Afinal, UX Researchers não atuam com base em intuição, crenças próprias ou “achismos”, como já dito, mas em abordagens que se pretendem minimamente científicas.
Procure se familiarizar com estes termos e pesquisar mais sobre método científico e realização de estudos criteriosos, principalmente em Ciências Sociais.
Uma boa dica é entender como pesquisas de opinião para eleições, estudos a partir dos dados do censo ou da Pesquisa Nacional por Amostra de Domicílios (PNAD), do IBGE, são realizados.
A partir disso, é interessante tentar entender pesquisas quantitativas sobre hábitos de consumo da população, por exemplo. Procure pela metodologia delas.
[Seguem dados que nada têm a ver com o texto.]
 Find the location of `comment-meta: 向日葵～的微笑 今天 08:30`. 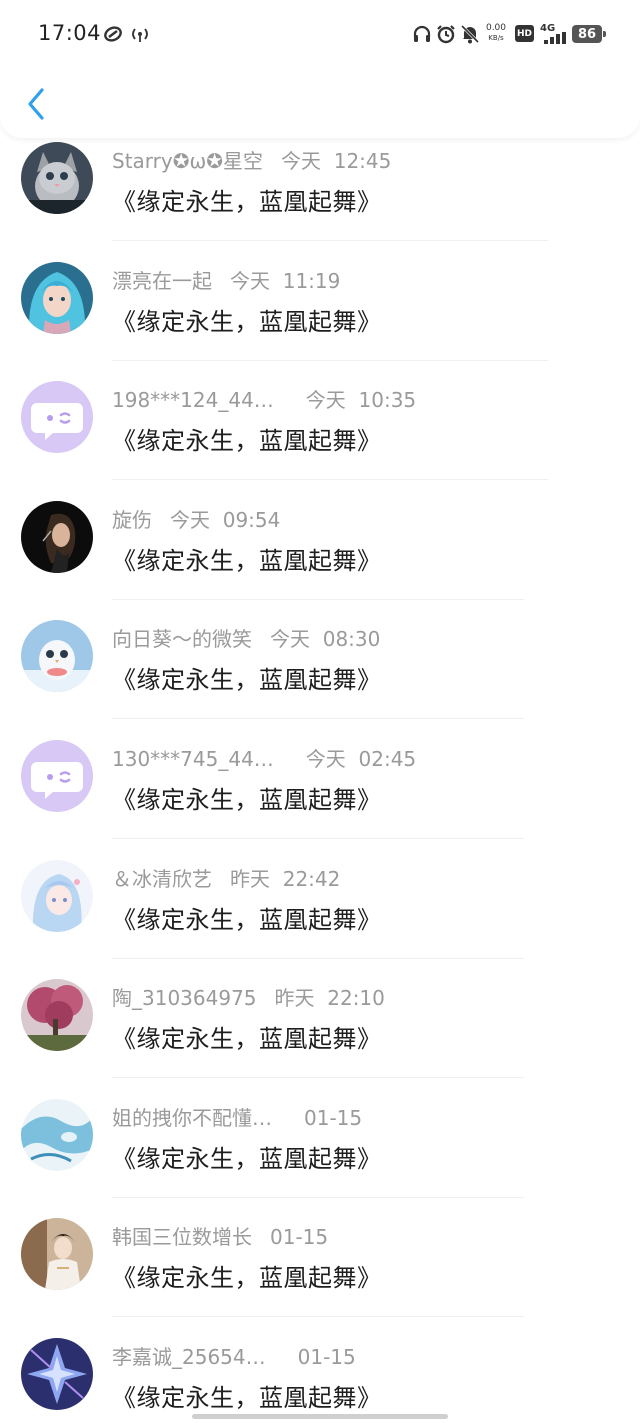

comment-meta: 向日葵～的微笑 今天 08:30 is located at coordinates (246, 638).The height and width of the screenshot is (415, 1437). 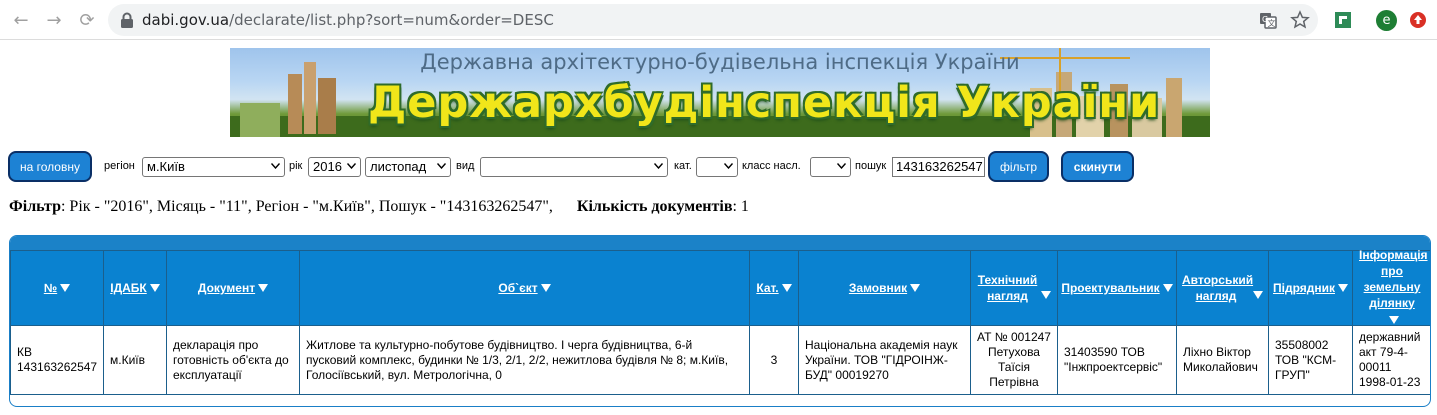 I want to click on cell-author-supervision: Ліхно Віктор Миколайович, so click(x=1222, y=360).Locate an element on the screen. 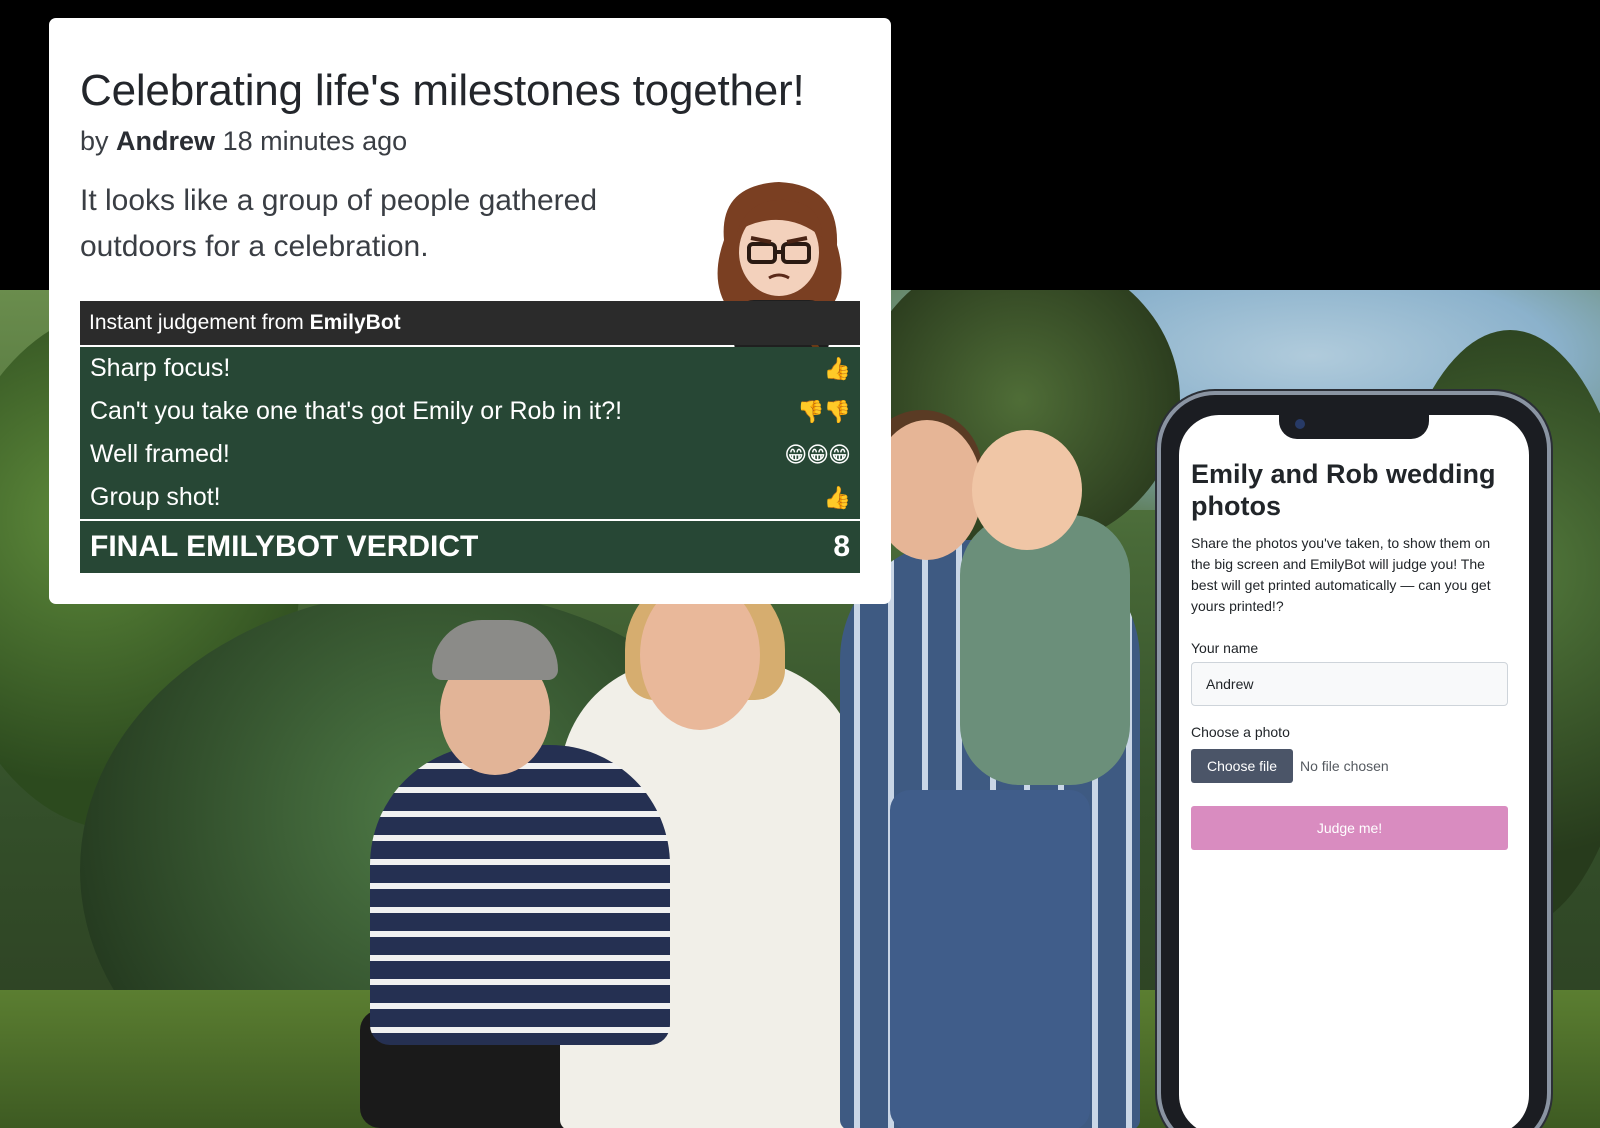 The image size is (1600, 1128). final-verdict: FINAL EMILYBOT VERDICT 8 is located at coordinates (470, 547).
Artigos acadêmicos que tratem de pesquisas empíricas também são interessantes como fontes de estudo, porque precisam seguir o método científico, ter boas hipóteses de partida e realizar testes e experimentos controlados para a validação dos resultados.
Lembre-se, porém, que UX Research é uma disciplina moldada muito mais nas trincheiras do mercado, onde talvez nem todo o rigor, tempo e condições de um laboratório estarão disponíveis e algum grau de “aposta” intuitiva esteja inevitavelmente em jogo.
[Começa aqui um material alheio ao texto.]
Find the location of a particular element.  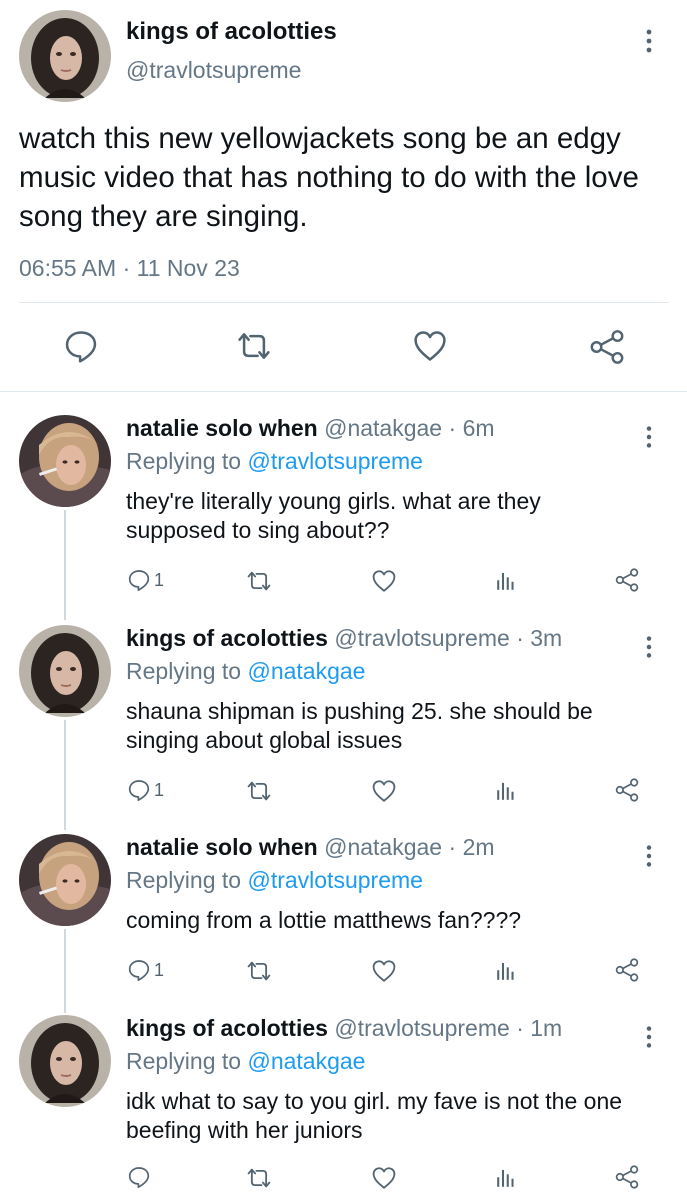

tweet-date: 11 Nov 23 is located at coordinates (188, 268).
Esteja ciente das limitações e impactos que isso pode ter para estudos criteriosos e procure ser transparente sobre isso, principalmente com as partes interessadas (stakeholders).
Rigor em pesquisa é uma faca de dois gumes:
- mais rigor implica pesquisas mais complexas, demoradas e mais caras, em prol de resultados que podem ser muito mais confiáveis — e podem levar negócios a perder o time (tempo) do mercado para inovações, por exemplo;
- menos rigor pode impactar em rapidez e baixo custo, porém, acabar servindo apenas para atender o ego do pesquisador ou de stakeholders e não para trazer evidências sobre fenômenos da realidade, como comportamentos do usuário — levar o negócio a conclusões errôneas sobre suas investigações, que geram investimentos em teses de inovação equivocadas.
Esteja atento a esse trade-off no uso de pesquisas e procure ler e aprender mais a respeito.
Conclusão
Ao compreender esses aspectos do UX Design, você estará preparada para mergulhar nas práticas e teorias envolvidas nesse emocionante campo. Explore, questione e aproveite sua jornada neste curso!